Последние годы выдались такими тяжелыми, что мне проще было ответить именно так, а не выдавать что-нибудь вроде: «Слава богу, правда? Хорошо, что все закончилось».
Бернард, муж, с недовольным видом топтался у входа в церковь, дожидаясь, когда жена наговорится. Позже я пыталась представить себе их теперешнюю жизнь: трудности, пока росли дети, остались позади, как и пьянство Бернарда; было время, когда он ухлестывал за одной актрисой, но жена давно его простила – или делала вид, что простила. Теперь, когда ему никто кроме Плезанс был не нужен, он ревниво следил, чтобы она принадлежала только ему. Неудивительно, что она так сияла и лучилась спокойствием. Получила свое по праву.

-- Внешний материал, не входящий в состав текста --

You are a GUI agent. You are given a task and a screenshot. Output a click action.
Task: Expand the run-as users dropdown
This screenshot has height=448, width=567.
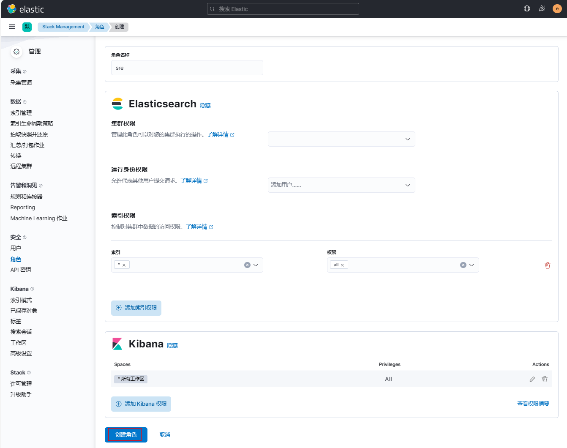(408, 185)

Она смотрела мне в лицо выцветшими голубыми глазами; так блуждают взглядом, когда смотрят на что-то одно и на все сразу.
– Как ты?
– В порядке, – ответила я. – В порядке.
– Со временем так и будет, дорогая. Потерпи.

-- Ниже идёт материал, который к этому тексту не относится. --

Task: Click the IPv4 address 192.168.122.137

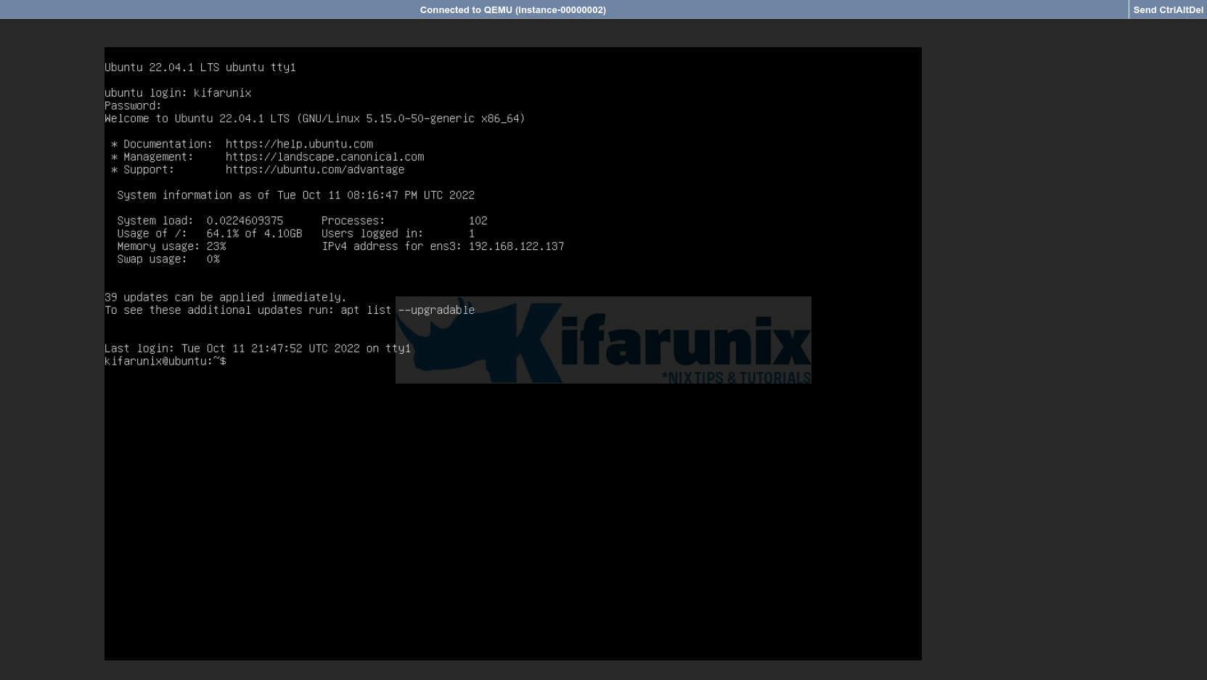Action: click(x=515, y=246)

Лучшая подруга моей матери.
Взаимная лояльность не позволила им окончательно порвать друг с другом. Они клялись в верности друг другу и всему миру, даже когда их общение свелось к обмену открытками на Рождество. Рассказывали в газетных статьях о своей дружбе: «Как мы познакомились». Мать потом чертыхалась, отшвыривая от себя газету со словами: «Боже, она невыносима. Просто невыносима». Потому что в некогда милой Плезанс не осталось ничего милого.

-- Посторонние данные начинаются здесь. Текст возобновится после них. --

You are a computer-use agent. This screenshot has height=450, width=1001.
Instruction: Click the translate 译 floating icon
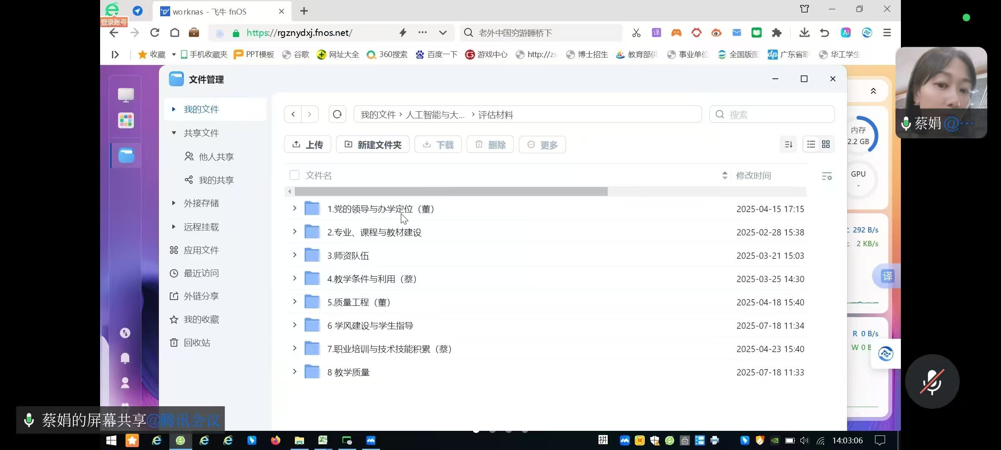(x=887, y=276)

В тот день, когда я отправилась в Херн-Хилл, где родилась моя мать, я заехала повидать и Плезанс: она по-прежнему жила в Суррее, близ Уоддонских прудов, в многоквартирном доме, обитателям которого обеспечивали особый уход. Она сама открыла мне дверь, явно не нуждаясь в трости. В свои восемьдесят три Плезанс оставалась такой же миловидной, больше того, прежняя взбалмошность, смягченная возрастом, придавала ей новое очарование.
– Дорогая, как ты?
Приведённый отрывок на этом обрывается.